What we’ve done: Well, all that stuff up there for starters. Despite some minor transparency hiccups in the beginning, we’ve been continually working to make any and all information as transparent as possible. Heck, we’ve discussed our entire legal structure in the #legal channel, with all work happening to support it in #operations. By having everything happening so transparently and encouraging people to join, we’ve found it much easier for people to have an understanding for what’s going on and, ultimately, begin contributing.

What we’re doing: From a tooling perspective, our best friends have been Slack, Airtable and Zoom, to name a few (and you’re not too shabby yourself, Medium ;)). We’re also hard at work on our Bylaws right now and have disseminated all of our key information through the ProgCode Toolkit. On an informational side, as a group dedicated to removing money’s influence in politics, the funding conversation is a delicate topic, as you may imagine. We’re continuing to develop our funding framework and even when Civic Hall graciously offered a three-month stipend to Rapi, we ensured the agreement was handled transparently and consented by the community.

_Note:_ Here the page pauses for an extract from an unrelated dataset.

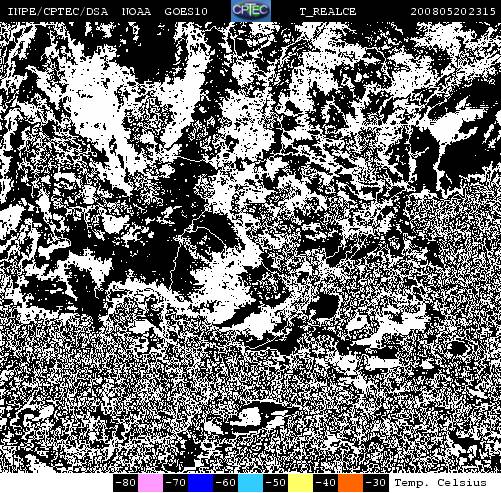Pick the orange legend color swatch
The image size is (501, 493).
coord(350,483)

What we’re envisioning: Money will remain a necessity for the near future, though that doesn’t mean it must necessarily be evil. That said, as the world is realizing, politics is an incredibly dirty game, thanks in large part to the corrupting influence money has on it. Just last night we had another discussion on what funding types we would accept, including by amount and person. Like everything else in ProgCode, the conversation centered around ensuring we remain transparent and have community buy-in. As this conversation continues to evolve, I fully expect we’ll reach conclusions that match our culture, with transparency and flexibility embedded to drive continual evolution.

Conclusion

Undeniably, I have ridiculously optimistic expectations about ProgCode and what we’ll be able to create together. Among those expectations is the idea of an “Open Source Organizational Framework,” essentially making all the parts of how we operate transparent and available to the community and our application and organizational partners.

I consider this and the previous post the starting place to doing exactly that. My hope is that by sharing our history other organizations will learn from what we’ve been through, while also sharing their learnings along the way. The better we learn from the past, the more successfully we will drive progress into the future.